Alan Brown, business director, O2 Ireland

Cloud will open video conferencing to SMEs

Cloud or on-premise: how do I choose a video conferencing solution for my business? Deirdre Cashion finds out.

According to research conducted by O2, one third of Irish organisations are interested in or will adopt video conferencing in the near future.  This mirrors a growing trend in Europe where more organisations, public and private are subsuming video into their business operations.

Video conferencing solutions have enjoyed widespread adoption among larger organisations for some time now with a market perception, right or wrong, that these systems were simply beyond the financial and technical reach of their smaller counterparts.

But that’s set to change as cloud-based, managed video services start to gain real traction in the Irish market, particularly with cash-strapped small businesses.

“It’s still fairly early days with regards to managed video conferencing services with a 90:10 split between on-premise/cloud but it definitely has potential to take off very soon, not least because of the commercials involved,” according to Adam Grennan, country manager with Cisco Ireland.

“It could be cost-prohibitive for a 50-user organisation to purchase its own conferencing components and that’s where a shared hosted model makes sense,” he said.

Companies can simply rent or buy the units and with a simple, fixed and low-cost monthly subscription fee receive a reliable, secure and fully supported high definition video experience.

Alan Brown, business director, O2 Ireland

Alan Brown, business director, O2 Ireland

“Hosted offerings like these reduce the cost of entry for SMEs to enable them to compete on an even keel with large enterprises and will really enhance the growth of business-to-business video,” said Grennan.

Alan Brown, business director with O2 agrees.

“Cloud-based solutions are becoming increasingly popular due to the ability to connect from any mobile device, the low-cost subscription model inherent in cloud solutions, and the easy transition from consumer cloud solutions to their business equivalents,” he said.

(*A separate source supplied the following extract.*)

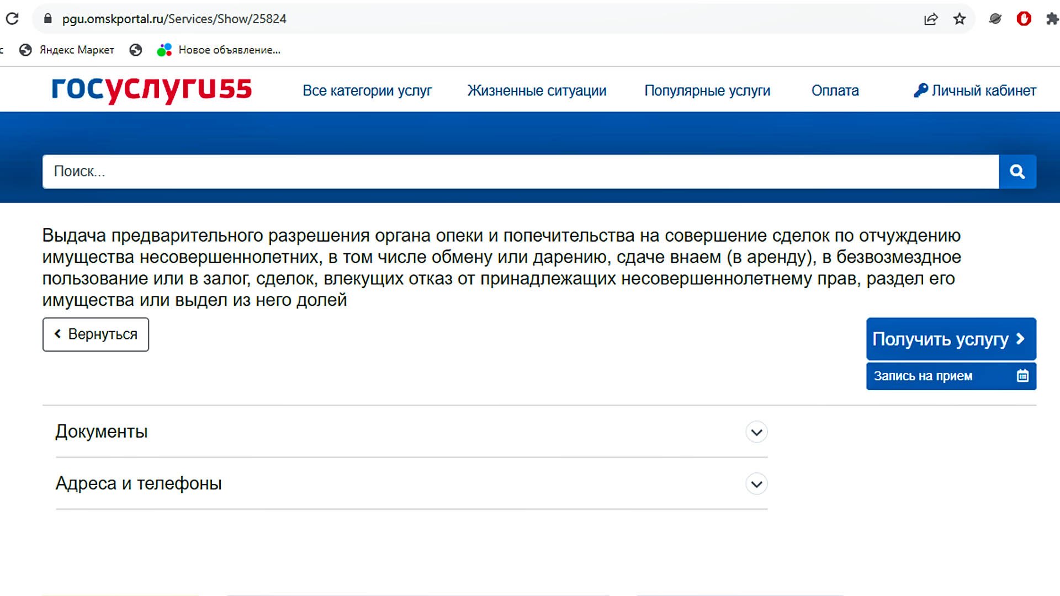Click the Поиск search input field
Image resolution: width=1060 pixels, height=596 pixels.
coord(519,172)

“Similar to what we have seen in the hosted mail market, I would expect larger companies to move to a hybrid on-premise/cloud model and move to a purer cloud model as they gain confidence in the security and reliability of cloud-based video conferencing.”

In the belief that smaller businesses are more likely to make the leap directly to a cloud-based solution to benefit from cost, mobility, and accessibility advantages, O2 recently launched a low-cost suite of cloud-based digital services that includes video conferencing and collaborative tools.

Its business-class, group video solution, Spontania, provides video conferencing over IP to any device including tablet and smartphone and boasts high end functionality with instant messaging and whiteboard functionality built-in.

With the basic package starting at €49 per month for five users on a 30-day rolling contract, it’s a price-point that’s sure to appeal to companies looking to integrate video to their operations in a cost-effective way.

Cisco’s Grennan sees its Webex offering as great way for organisations to trial video with a low cost of entry.

“If documents don’t need to be shared, Webex can be used as a pure audio/video conferencing solution,” he said.  “Meetings can be recorded and listened/watched at a later stage.  And as Webex is available as an app for download on all major smartphones and tablets, users won’t miss a thing when on the move.”

The current economic climate is forcing all businesses to do more with less.  Video conferencing could be one small bullet in the financial arsenal to help win the war against spiralling operational costs.